Folheio uma revista Veja de 19 anos atrás, auge do governo Collor. Na capa, a chamada de quina: "Collor, nervos à flor da pele". Refere-se à principal matéria da política nacional: ao descer a rampa e ser vaiado, o presidente fez um gesto obsceno com o dedo médio. A matéria já manifesta preconceito, característica da linha editorial da revista, ao dizer que o gesto é "bastante comum no Nordeste", mas ainda assim está longe do que Veja faz hoje. Podemos imaginar como "a maior revista do país" trataria o mesmo fato, caso fosse praticado por Lula.
Páginas adiante, com o título "Com a boca no trombone", outra matéria conta que ex-assessor do então ministro do Trabalho, Antônio Rogério Magri, acusa auxiliares de Collor de forjar lista de marajás da Previdência. Um box informa que a Força Sindical, "entidade criada por (Luiz Antônio) Medeiros para combater a CUT", embolsou 1,5 bilhão de cruzeiros, moeda da época, do governo federal. Que tratamento Veja daria ao assunto, se auxiliares de Lula forjassem uma lista qualquer com nomes de figurões? E se presidente ex-sindicalista desse 15o milhões de reais (valor mais ou menos correspondente hoje) para a CUT?
A matéria seguinte revela que dois irmãos de um deputado do PTB de Rondônia foram presos traficando cocaína e que um deles tinha carteira funcional da Câmara. Faz a gente pensar: mas não é o atual o Congresso mais corrupto da história?
Mudando de assunto, a revista conta o fim "nebuloso" do sequestro do filho do empresário Wagner Canhedo, então dono da Vasp. Mais à frente, notícia de que a Polícia Federal explodiu uma bomba descoberta numa mala que embarcaria num avião em Guarulhos (SP). A bomba só foi descoberta por acaso, num aeroporto "com várias falhas no esquema de segurança". Mas a violência e a ineficiência no país não foram inauguradas no governo Lula?
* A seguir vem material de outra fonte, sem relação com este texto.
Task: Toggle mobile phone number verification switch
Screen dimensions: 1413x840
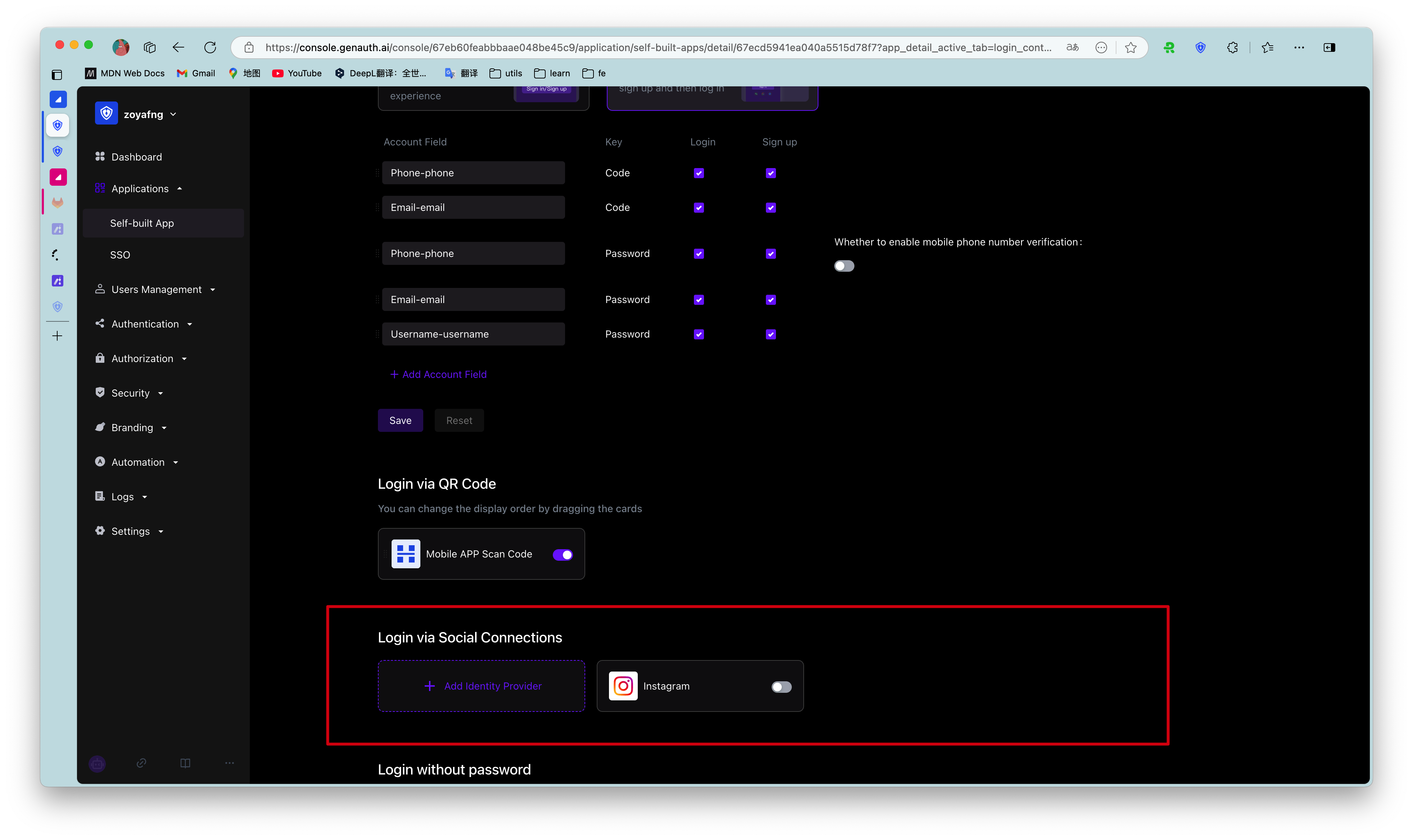Action: tap(844, 266)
A Coluna Radar, assinada por Ancelmo Gois, conta que "a cúpula tucana promete descer do muro ainda neste segundo semestre" e apoiar o governo Collor "em troca do afastamento de dois ou três figurões manchados pela pecha de corrupção"...
Apesar da convulsão que gerou o impeachment do presidente, aqueles eram tempos mais amenos, na política e na "grande" imprensa. No meio do caminho da sua história, em 1991 Veja ainda era uma publicação jornalística, mais próxima da revista criada por Mino Carta em 1968 do que do panfleto fascistoide de hoje.